Turnover, or change in the composition of species over space and time, is one of the primary ways to define beta diversity. Inferring what factors impact beta diversity is not only important for understanding biodiversity processes but also for conservation planning. At present, a popular approach to understanding the drivers of compositional turnover is through generalized dissimilarity modelling (GDM). We argue that the current GDM approach suffers several limitations and provide an alternative modelling approach that remedies these issues.
We propose using generative spatial random effects models implemented in a Bayesian framework. We offer hierarchical specifications to yield full regression and spatial predictive inference, both with associated full uncertainties. The approach is illustrated by examining dissimilarity in three datasets: tree survey data from Panama's Barro Colorado Island (BCI), plant occurrence data from southwest Australia and plant abundance surveys from the Greater Cape Floristic Region (GCFR) of South Africa. We select a best model using out‐of‐sample predictive performance.
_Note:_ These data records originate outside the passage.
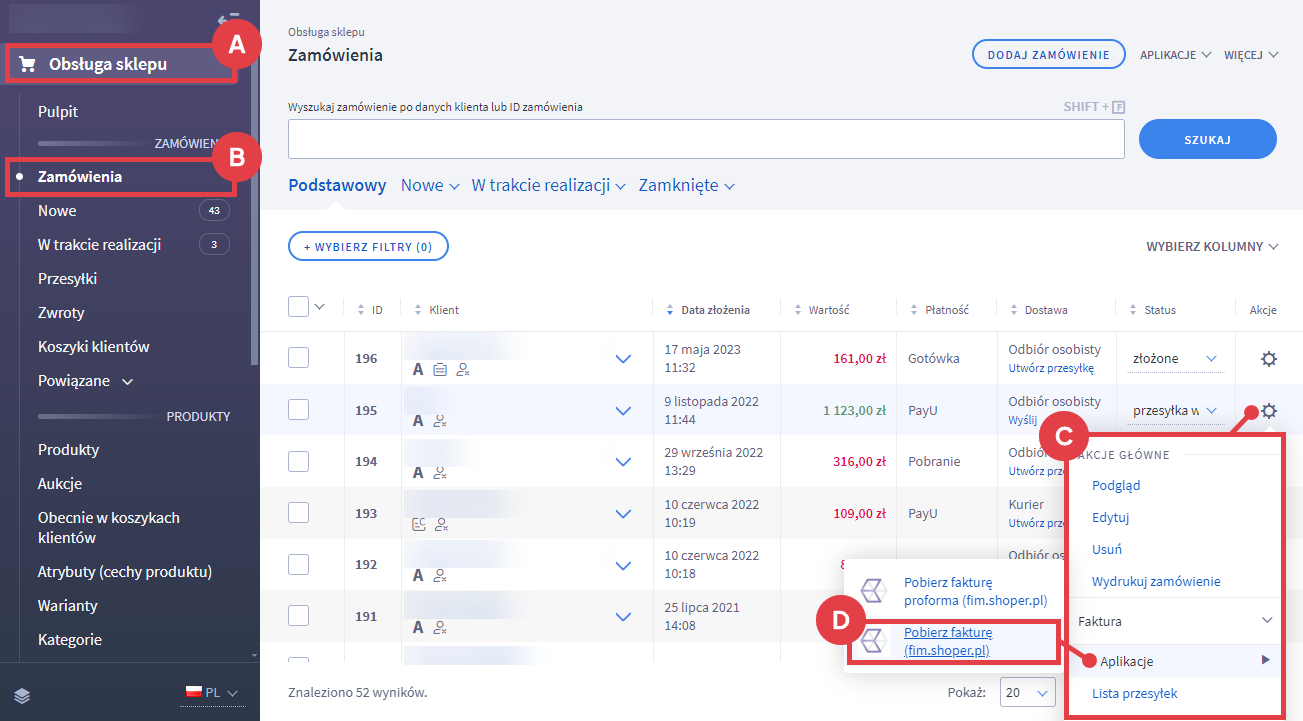Choose Edytuj from the actions menu
The height and width of the screenshot is (721, 1303).
[1110, 518]
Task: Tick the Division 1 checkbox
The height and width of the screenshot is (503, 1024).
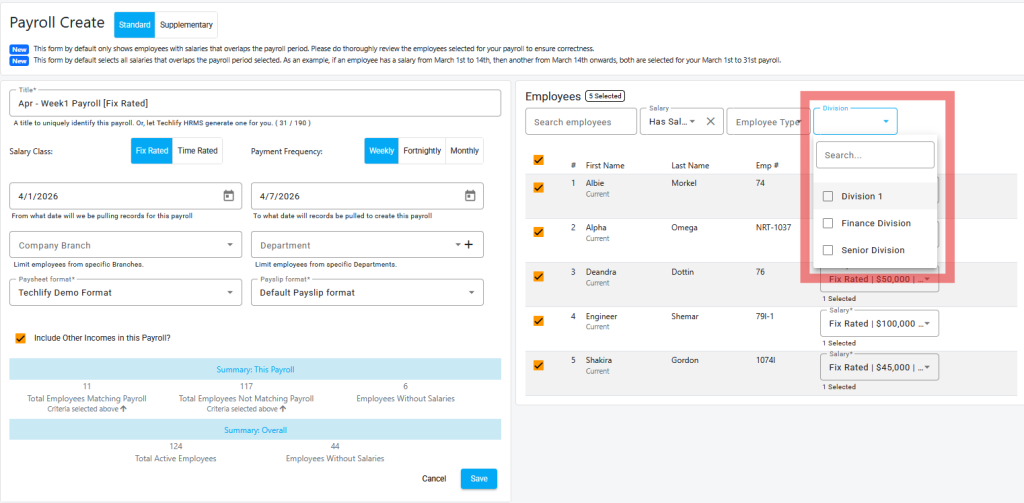Action: pos(828,196)
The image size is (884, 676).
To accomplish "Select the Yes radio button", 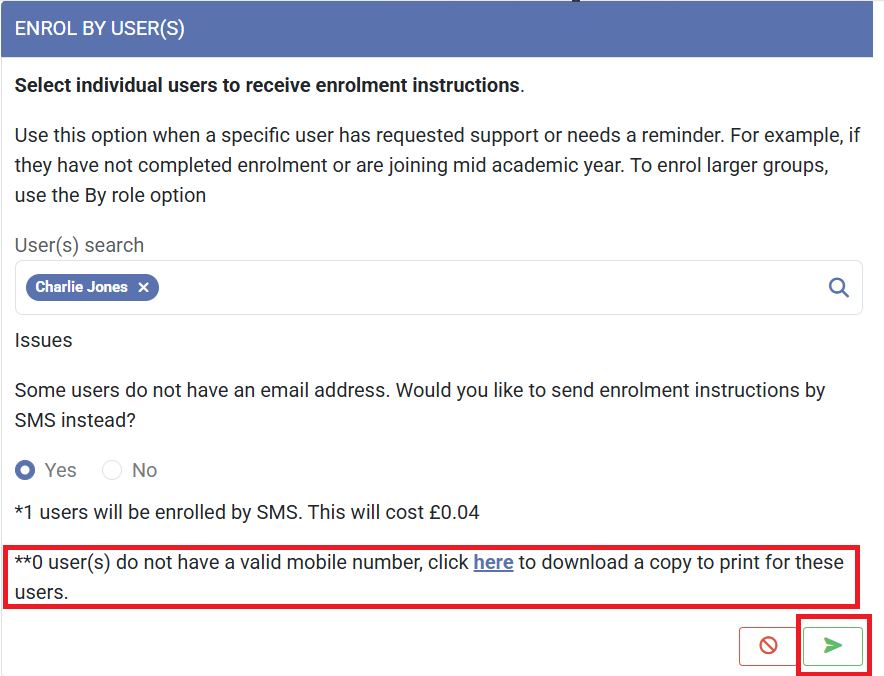I will (x=26, y=470).
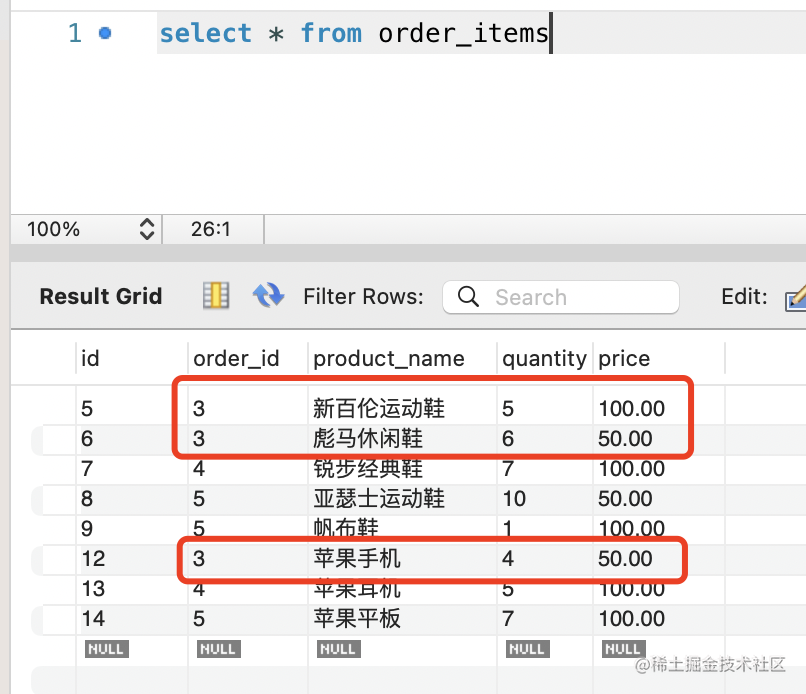
Task: Click the result grid columns icon
Action: click(x=216, y=295)
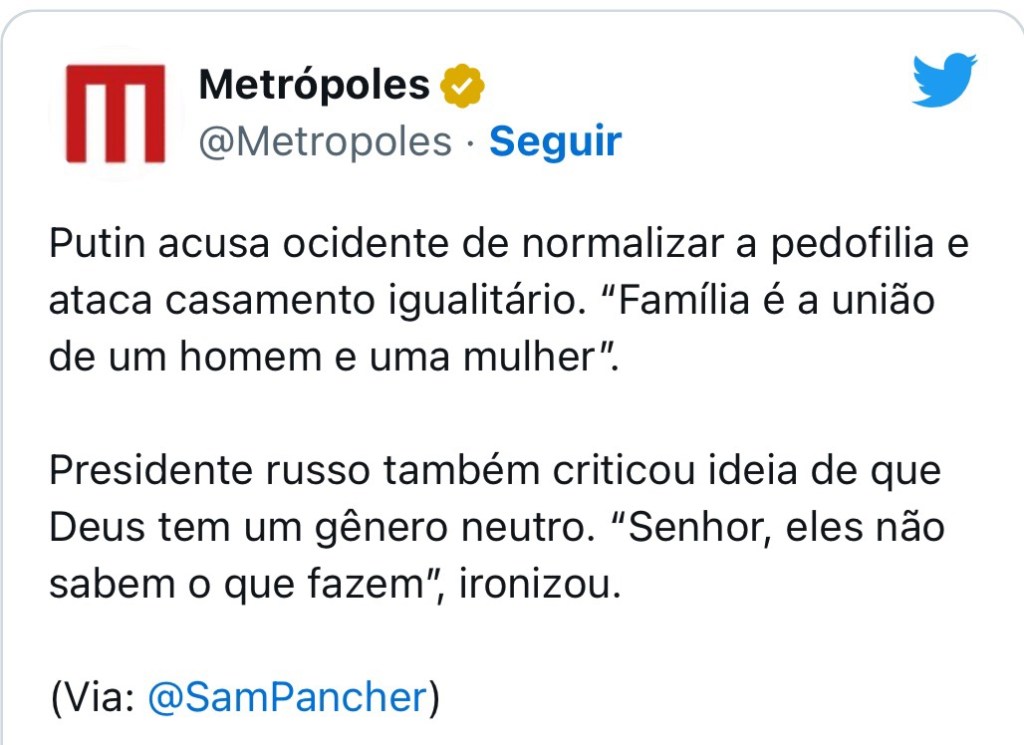Image resolution: width=1024 pixels, height=745 pixels.
Task: Follow the account via Seguir
Action: (555, 142)
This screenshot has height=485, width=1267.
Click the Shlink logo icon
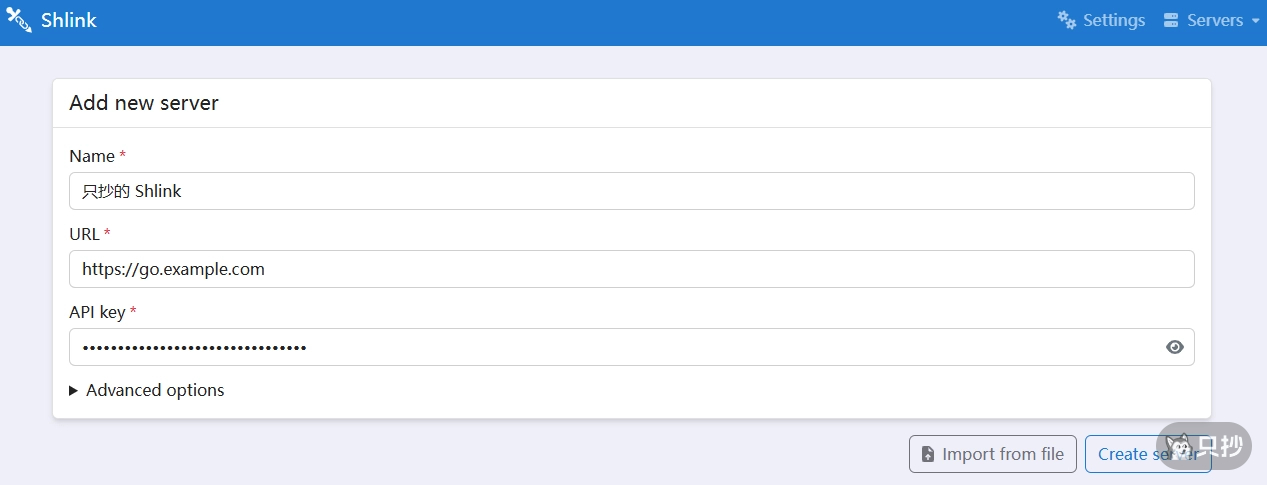pos(19,20)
We find that the form of the best model differs across the three datasets, but our models provide performance ranging from comparable to significant improvement over GDMs. Within the GCFR, the spatial random effects play a more important role in the modelling than all the environmental variables.
We have proposed a model that provides several improvements to the current GDM framework. This includes advantages such as a flexible spatially varying mean function, spatial random effects that capture dependence unaccounted for by explanatory variables, and spatially heterogeneous variance structure. All these features are offered in a model that can adequately handle a large incidence of total dissimilarity through ‘one‐inflation’, as would be expected from highly biodiverse areas with steep turnover gradients.